Rock n’ roll tested the ‘50s. Hippies protested the ‘60s and ‘70s. Similarly, the hipster subculture of recent years has been challenging the established conventions of youth, and doing so with increasing press, influence, and sartorial expression. In theory, hipsterism—through independent thinking, progressive politics and, perhaps most clichéd, an artsy appreciation of indie-rock and nouveau literature—seeks to defy the norms that constrain a homogeneous society. Fair enough. In practice, however, being a so-called hipster typically connotes thick-rimmed spectacles, extra-large lattes, and pastel-coloured skull candy headphones relaying Cudi-esque ballads about the troubled journey to finding happiness. And thus, the counter-culture message is often muddled into just another form of teen angst.

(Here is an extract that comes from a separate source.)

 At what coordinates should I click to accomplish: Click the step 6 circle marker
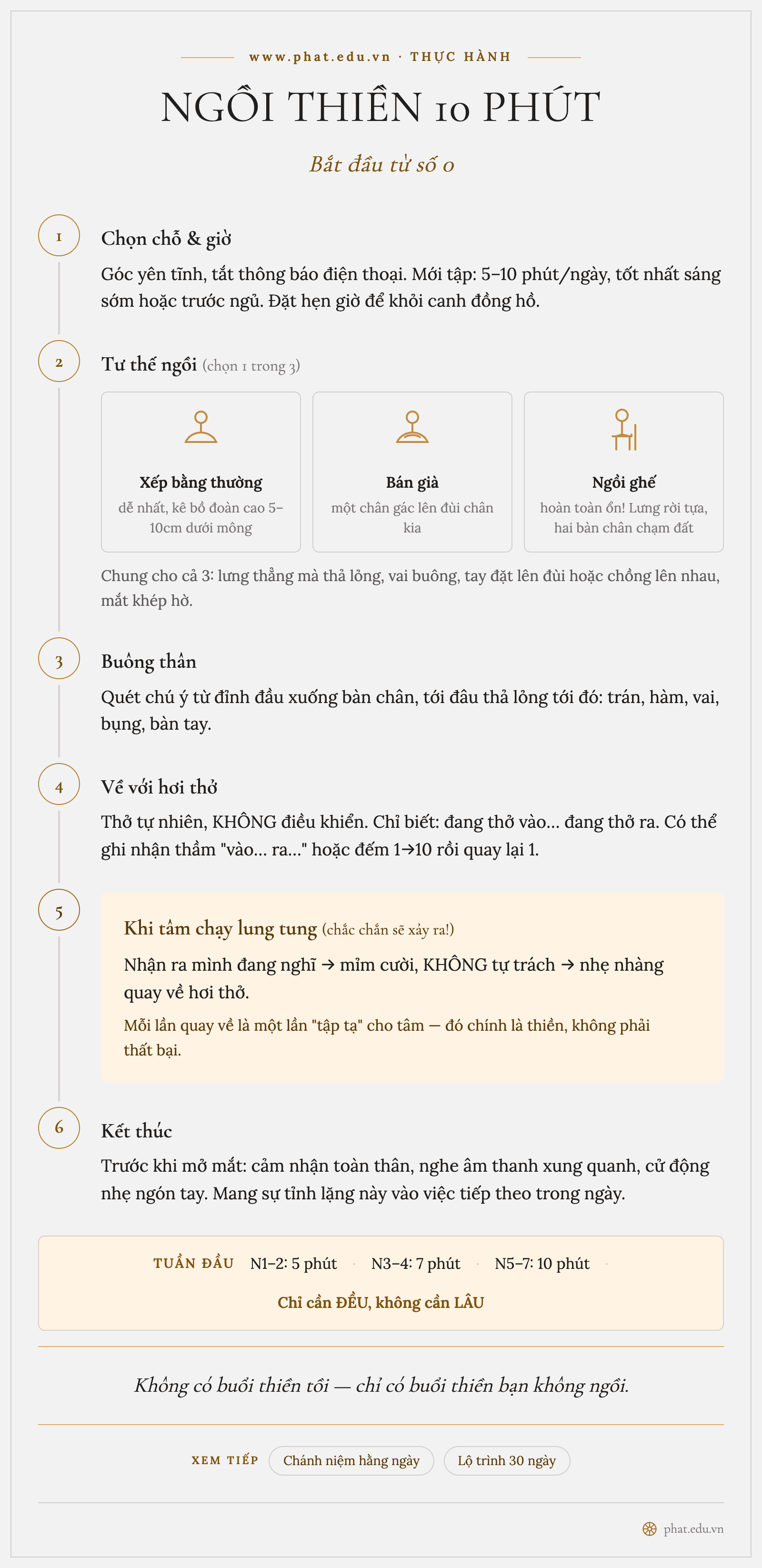tap(59, 1128)

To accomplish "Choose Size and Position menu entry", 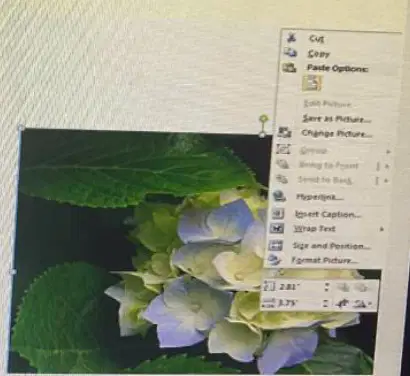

So is it fair to credit hipsters as being really all that radical? Too many poseurs wearing overpriced vintage and non-prescription glasses have taken up the trend, undermining the intention behind the real anti-conformists, wherever they may be. But the thing is, hipsterism actually isn’t new—and the originals definitely didn’t drink lattes.
Jack Kerouac was born in 1922, and he was America’s first hipster. Kerouac lived and wrote in a time when the American dream still centred on commitment to strong family roles, religious faith, and trust in the country’s international ambitions. Yet acknowledgment of the domestic struggles of the 1930s, the overseas atrocities of the 1940s, and the new hysteria of the McCarthy era had many young Americans questioning the securities of the suburban ideal—they were beat.
The dreamers of Kerouac’s era were bogged down in this sense of rootlessness: a pervasive aura of defeat that plagued much of American society, causing disillusioned youth to “pursue the star further,” as Kerouac said. His time was one when people were constantly searching for something. For freedom, for affirmation, for the freedom to affirm an alternative to the traditional American dream, which clearly wasn’t working. It is in this context that Kerouac and his Beat Generation questioned and resisted traditional white middle-class conventions through literature. They defied the pressures of conformity, and resisted and rebelled against a mainstream society which they felt was outdated, limiting, and, quite frankly, boring.
Kerouac’s most famous novel, On the Road, was one of the first cultural mediums expressing these challenges. “They were … the sordid hipsters of America,” he wrote about Neal Cassady and Allen Ginsberg. “A new Beat Generation that I was slowly joining.” In so doing, Kerouac pioneered a controversial but influential hipsterism: in taking the first cultural shot at tradition, On the Road and other Beat literature subsequently set the trend for an unprecedented celebration of youth rebellion—of sex, drugs, and a freewheeling lifestyle—that was previously unspoken of in the ‘50s. Kerouac once declared in an interview on the Steve Allen Show that “all the stories [he] wrote were true because [he] believed in what [he] saw.” By shocking the nation with the realities of the day, Kerouac petitioned the same nation to accept his Beats as cultural trendsetters, as hipsters of a free America—not unlike the hipsters of today.